Import needed libaries

In [1]:
from dotenv import dotenv_values
import sqlalchemy
import pandas as pd
import sql_functions as sf
import matplotlib.pyplot as plt

Define schema & engine to call df from Database

In [2]:
schema = 'capstone_wildfire'
engine = sf.get_engine()

Define the table & query 

In [3]:
sql_query = f'select * from {schema}.fires_data_v1_rdy_to_clean_rows;'

Get datatable as dataframe

In [4]:
wild_fire_df = sf.get_dataframe(sql_query)

In [None]:
def create_trend_df(wildfire_df, input_year):

  # Convert date column to datetime 
  wildfire_df['combined_discovery_date'] = pd.to_datetime(wildfire_df['combined_discovery_date'])

  # Get total fires per state per year
  yearly_counts = wildfire_df.groupby(['state_name', wildfire_df['combined_discovery_date'].dt.year])['unique_id'].count().reset_index(name='unique_id')

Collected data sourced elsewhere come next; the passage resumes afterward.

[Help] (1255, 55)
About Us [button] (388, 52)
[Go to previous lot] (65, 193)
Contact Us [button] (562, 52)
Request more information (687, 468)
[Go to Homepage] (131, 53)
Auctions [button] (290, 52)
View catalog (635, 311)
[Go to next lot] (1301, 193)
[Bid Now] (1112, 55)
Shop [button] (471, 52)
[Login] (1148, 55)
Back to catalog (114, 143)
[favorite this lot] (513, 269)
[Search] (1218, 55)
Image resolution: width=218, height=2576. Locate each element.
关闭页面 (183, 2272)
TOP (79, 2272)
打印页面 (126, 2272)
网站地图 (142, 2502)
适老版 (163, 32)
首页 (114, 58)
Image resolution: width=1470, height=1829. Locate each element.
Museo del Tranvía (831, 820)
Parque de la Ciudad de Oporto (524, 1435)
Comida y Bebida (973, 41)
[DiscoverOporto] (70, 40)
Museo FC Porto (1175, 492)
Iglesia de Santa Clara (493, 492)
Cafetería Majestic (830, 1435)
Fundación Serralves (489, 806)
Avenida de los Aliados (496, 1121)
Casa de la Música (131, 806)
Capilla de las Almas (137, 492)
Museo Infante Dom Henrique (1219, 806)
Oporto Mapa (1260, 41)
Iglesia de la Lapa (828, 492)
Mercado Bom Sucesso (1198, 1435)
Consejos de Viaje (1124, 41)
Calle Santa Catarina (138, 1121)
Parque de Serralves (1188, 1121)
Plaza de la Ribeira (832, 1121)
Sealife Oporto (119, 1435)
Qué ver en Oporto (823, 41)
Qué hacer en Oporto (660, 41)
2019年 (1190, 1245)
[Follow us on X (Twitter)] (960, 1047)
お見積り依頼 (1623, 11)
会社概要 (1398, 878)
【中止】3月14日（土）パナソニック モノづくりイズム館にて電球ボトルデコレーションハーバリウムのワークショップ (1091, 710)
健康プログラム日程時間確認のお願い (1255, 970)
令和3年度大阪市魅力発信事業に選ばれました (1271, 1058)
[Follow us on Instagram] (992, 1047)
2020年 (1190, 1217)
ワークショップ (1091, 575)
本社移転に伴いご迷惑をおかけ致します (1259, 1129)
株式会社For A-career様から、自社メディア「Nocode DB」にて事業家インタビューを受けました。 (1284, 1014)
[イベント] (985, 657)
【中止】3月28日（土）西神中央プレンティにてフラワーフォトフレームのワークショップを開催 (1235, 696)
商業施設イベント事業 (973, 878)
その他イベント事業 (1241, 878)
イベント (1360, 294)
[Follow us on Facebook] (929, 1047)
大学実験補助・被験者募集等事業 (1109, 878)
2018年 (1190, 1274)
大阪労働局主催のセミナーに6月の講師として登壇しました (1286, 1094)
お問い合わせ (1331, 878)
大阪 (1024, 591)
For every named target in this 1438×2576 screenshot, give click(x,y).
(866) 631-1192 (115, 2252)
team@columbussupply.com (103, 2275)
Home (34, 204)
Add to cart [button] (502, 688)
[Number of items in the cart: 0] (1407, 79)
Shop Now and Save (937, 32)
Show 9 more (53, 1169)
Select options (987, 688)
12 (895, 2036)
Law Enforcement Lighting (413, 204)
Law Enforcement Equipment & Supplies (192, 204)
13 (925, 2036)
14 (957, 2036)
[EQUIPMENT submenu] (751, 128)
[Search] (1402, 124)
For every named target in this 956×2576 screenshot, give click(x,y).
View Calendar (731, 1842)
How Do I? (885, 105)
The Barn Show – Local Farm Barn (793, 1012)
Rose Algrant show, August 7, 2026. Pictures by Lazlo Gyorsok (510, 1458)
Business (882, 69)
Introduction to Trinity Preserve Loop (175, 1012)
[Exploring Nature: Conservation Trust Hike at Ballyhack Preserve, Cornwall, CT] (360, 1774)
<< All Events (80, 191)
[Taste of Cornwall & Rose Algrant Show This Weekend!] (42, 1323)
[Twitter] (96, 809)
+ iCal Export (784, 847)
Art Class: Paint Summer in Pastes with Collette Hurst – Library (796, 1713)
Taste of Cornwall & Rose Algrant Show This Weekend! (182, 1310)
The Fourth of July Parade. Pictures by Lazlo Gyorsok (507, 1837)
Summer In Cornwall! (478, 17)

  # Get top 10 states by average fires per year
  state_avg = yearly_counts.groupby('state_name')['unique_id'].mean().sort_values(ascending=False)
  
  # Get top state names
  top_states = state_avg.index

  # Create output DataFrame
  output = pd.DataFrame({
    'category': ['20 Year AVG']*len(top_states),
    'state': top_states,
    'total_avg': state_avg.values
  })

  return output

In [None]:
create_trend_df(wild_fire_df,2015)

In [None]:
def create_trend_df_avgburn(wildfire_df, input_year):

  # Calculate 20 year averages 
  yearly_data = wildfire_df.groupby(['state_name', wildfire_df['combined_discovery_date'].dt.year]).agg({'burning_time':'sum', 'unique_id':'count'}).reset_index()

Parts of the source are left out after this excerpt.